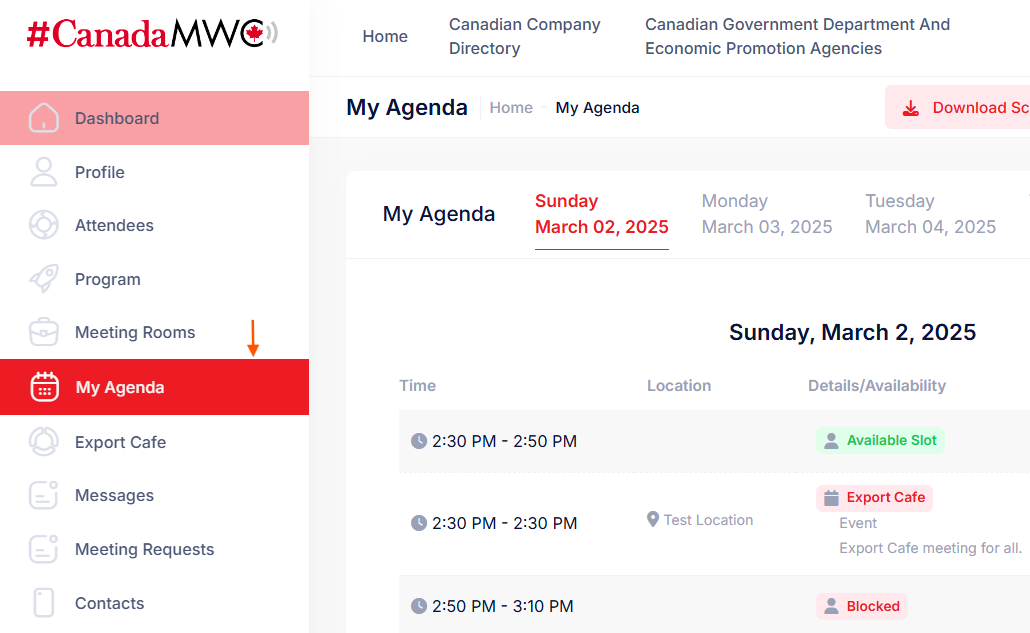Click the Export Cafe sidebar icon
The width and height of the screenshot is (1030, 633).
pos(44,442)

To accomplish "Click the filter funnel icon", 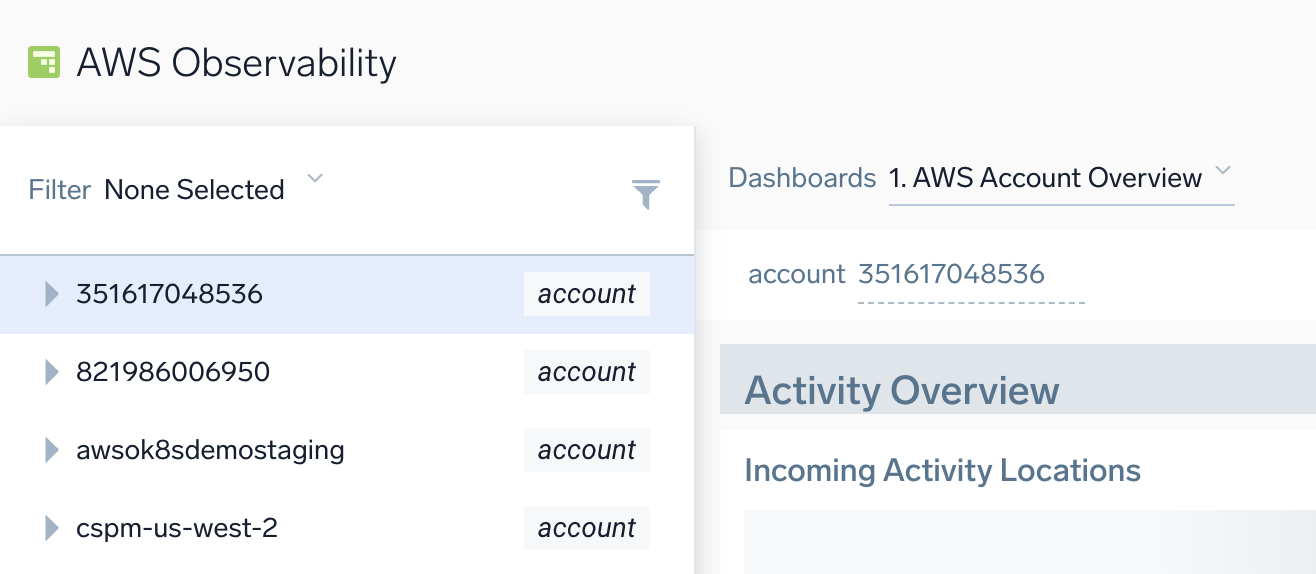I will pyautogui.click(x=646, y=194).
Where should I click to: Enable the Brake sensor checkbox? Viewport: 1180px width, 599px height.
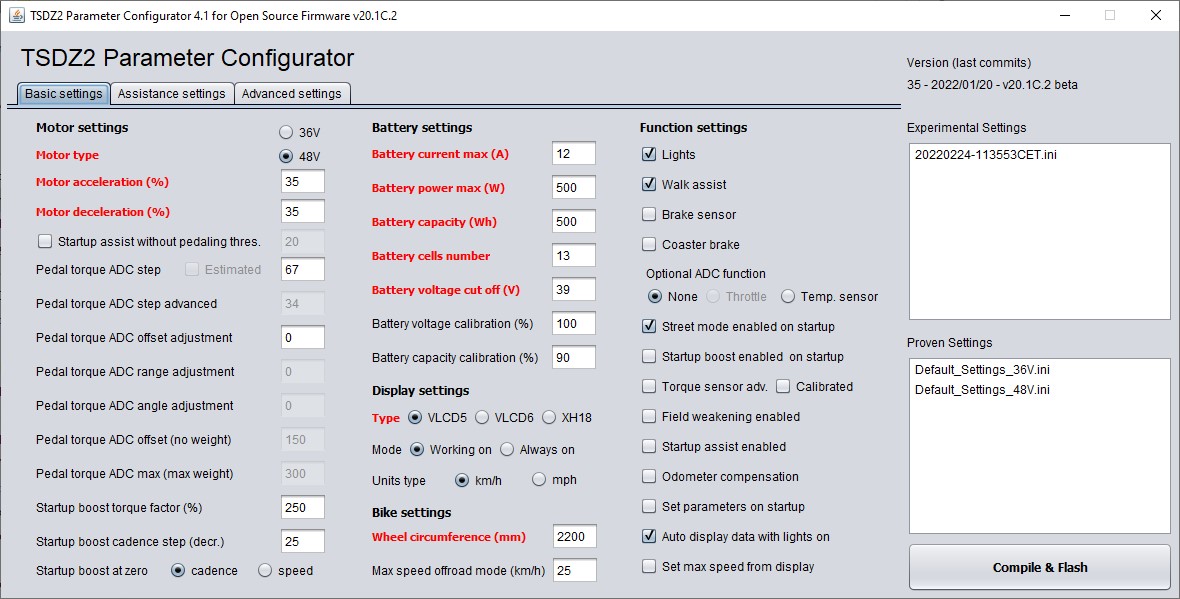(649, 215)
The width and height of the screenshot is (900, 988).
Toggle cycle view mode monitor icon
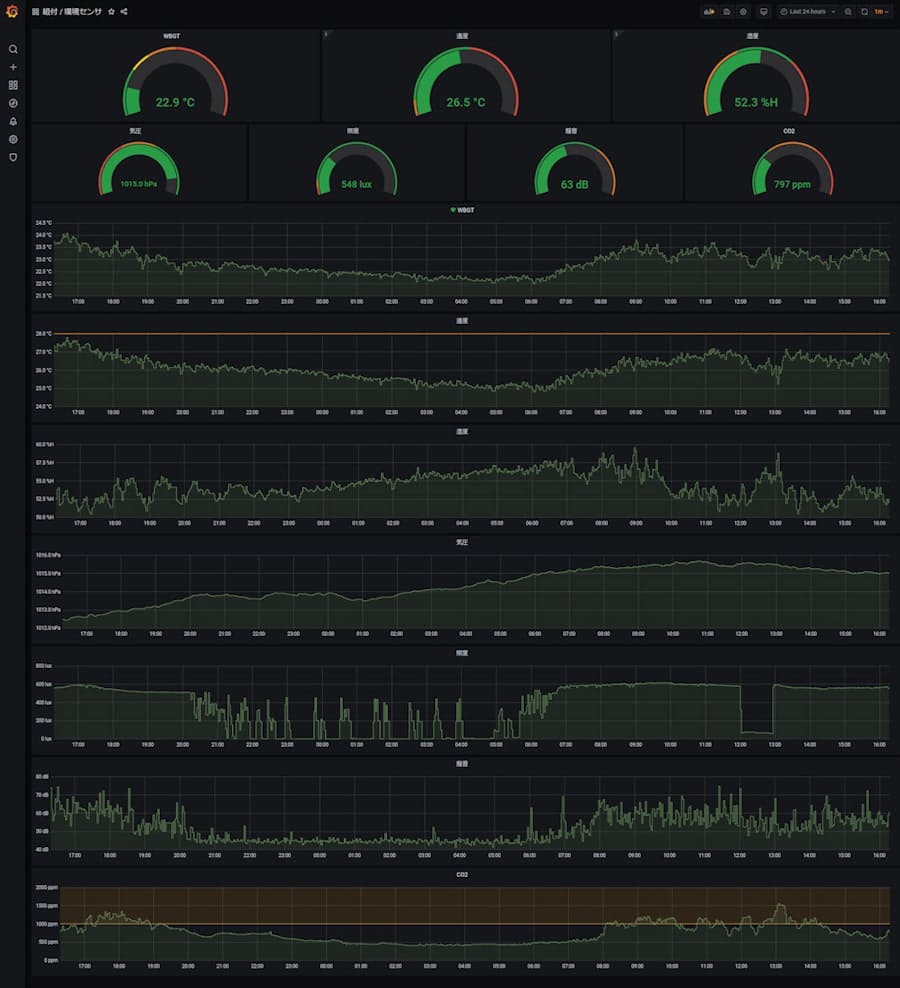point(764,12)
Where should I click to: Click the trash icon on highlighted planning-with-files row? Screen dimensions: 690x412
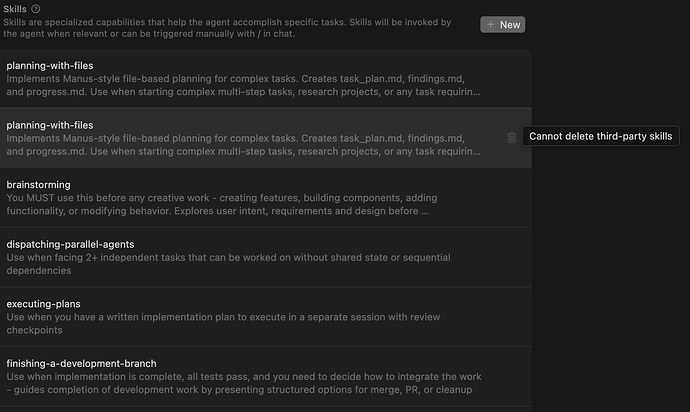(511, 137)
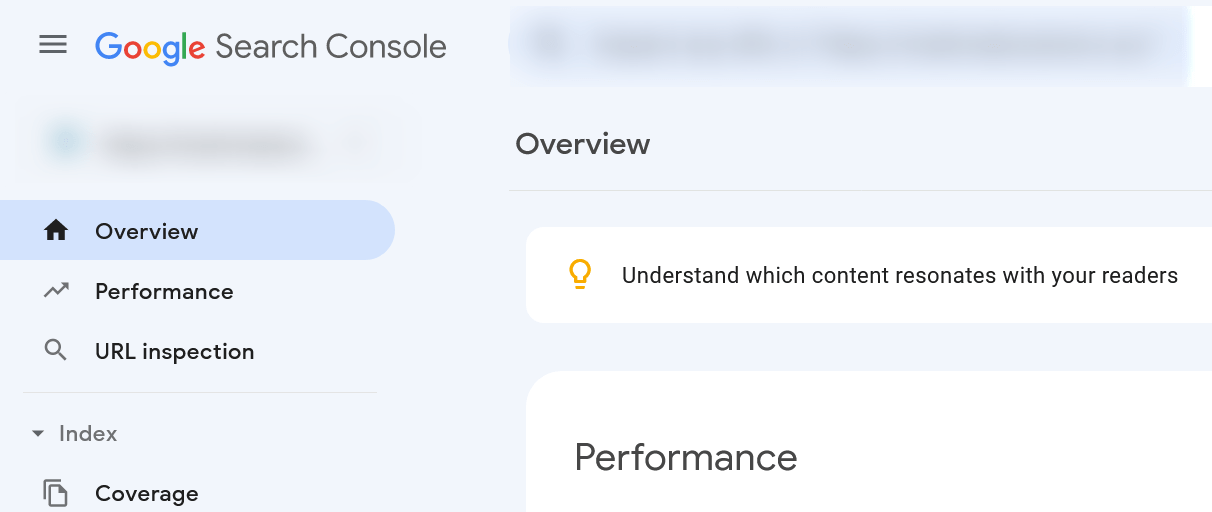Click the blurred property icon in selector
The height and width of the screenshot is (512, 1212).
coord(66,144)
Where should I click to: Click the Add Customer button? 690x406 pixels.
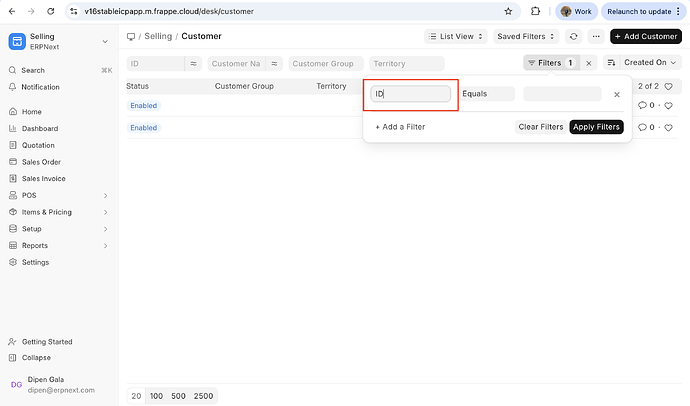645,36
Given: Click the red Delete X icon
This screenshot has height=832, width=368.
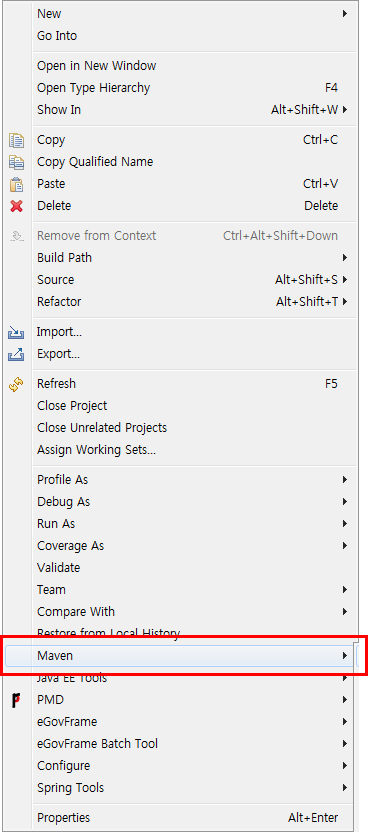Looking at the screenshot, I should (x=16, y=206).
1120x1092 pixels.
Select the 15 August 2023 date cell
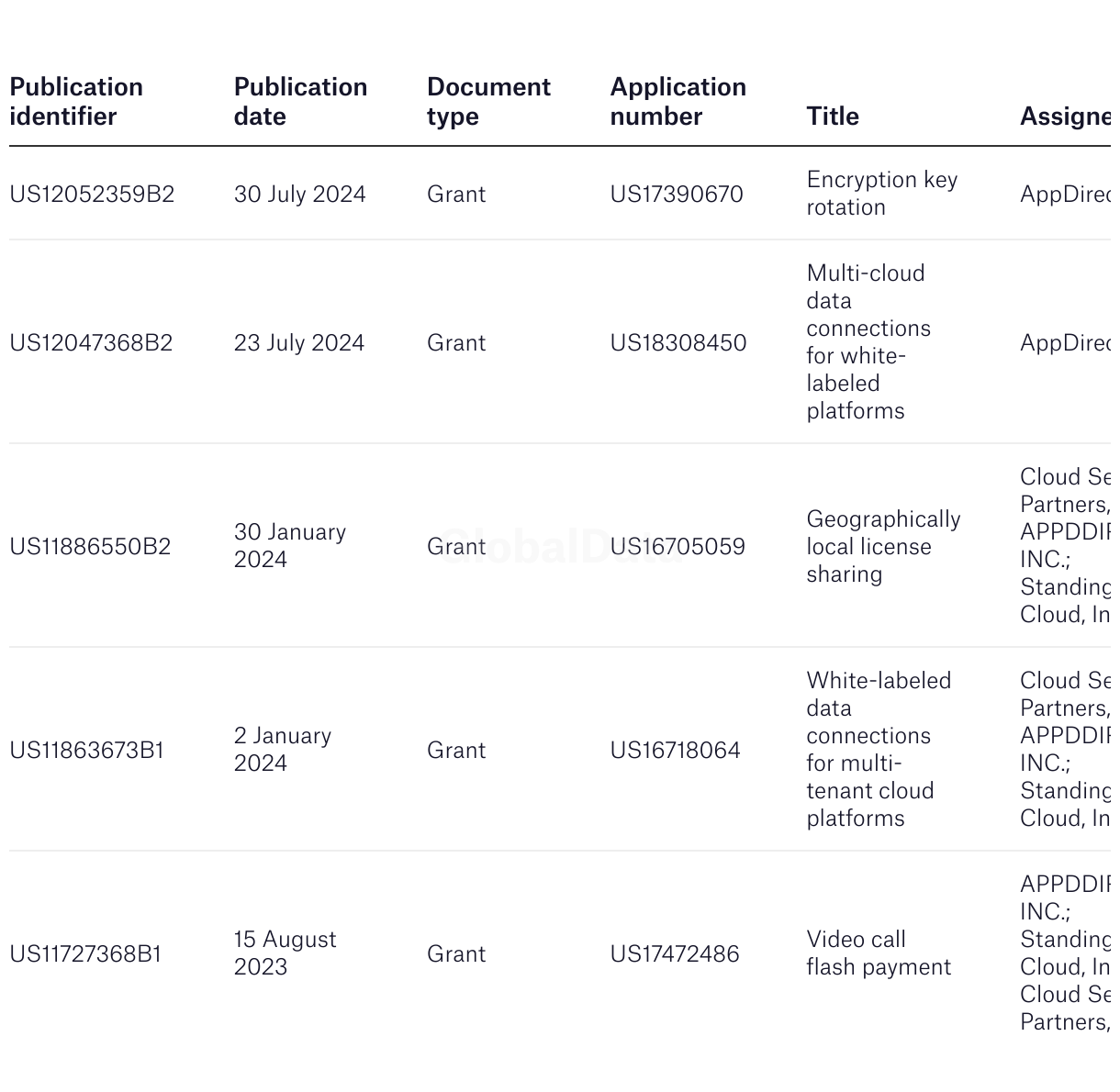tap(285, 953)
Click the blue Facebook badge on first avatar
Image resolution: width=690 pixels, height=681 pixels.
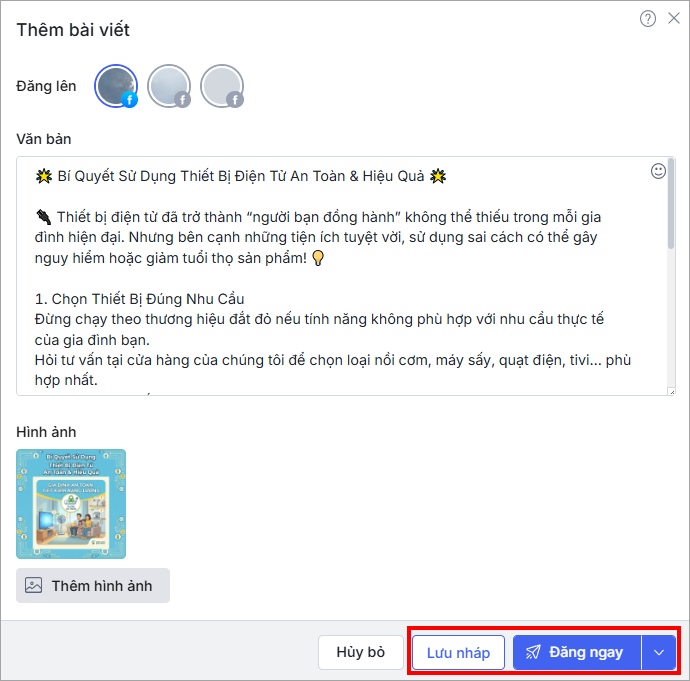(129, 100)
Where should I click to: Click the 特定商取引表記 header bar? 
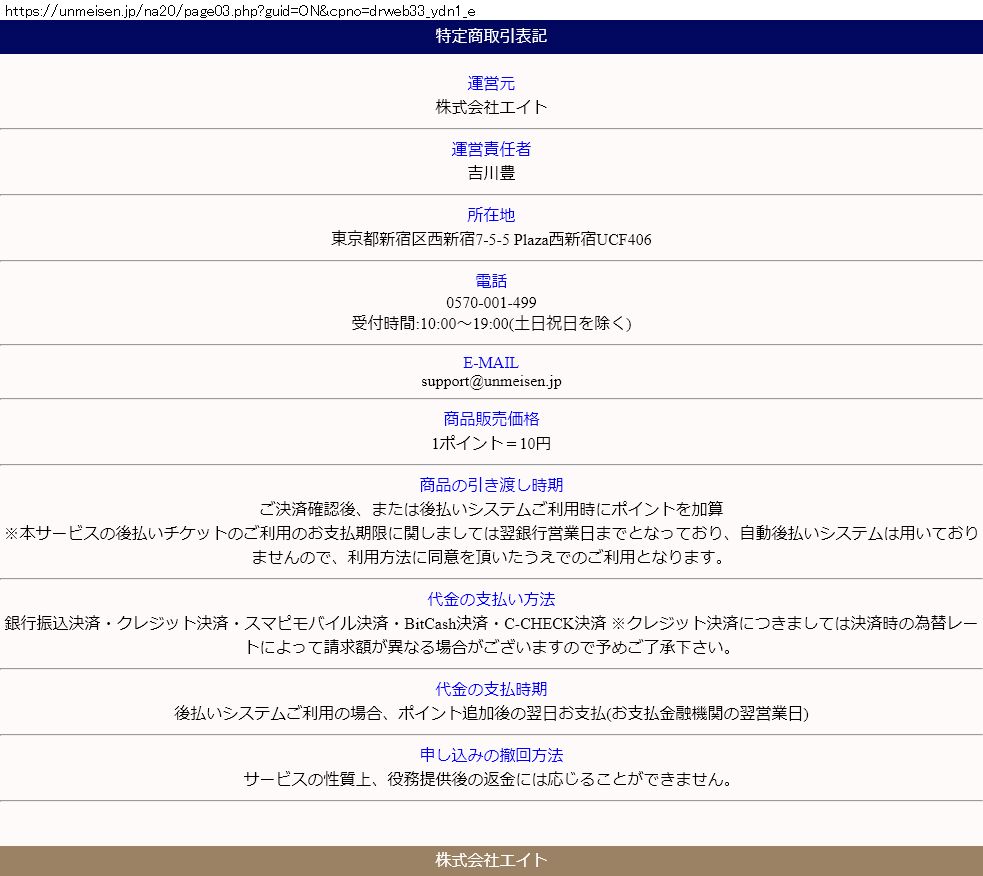point(491,37)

Directions -> Beginning with the line that contains "Image resolution: width=690" and ending with the final line of the material, reproduce those lines exactly and nothing else. Omit the pictures.

Exercise output ->
Image resolution: width=690 pixels, height=681 pixels.
(129, 100)
Where should I click to: Click the 特定商取引表記 header bar? 
point(491,37)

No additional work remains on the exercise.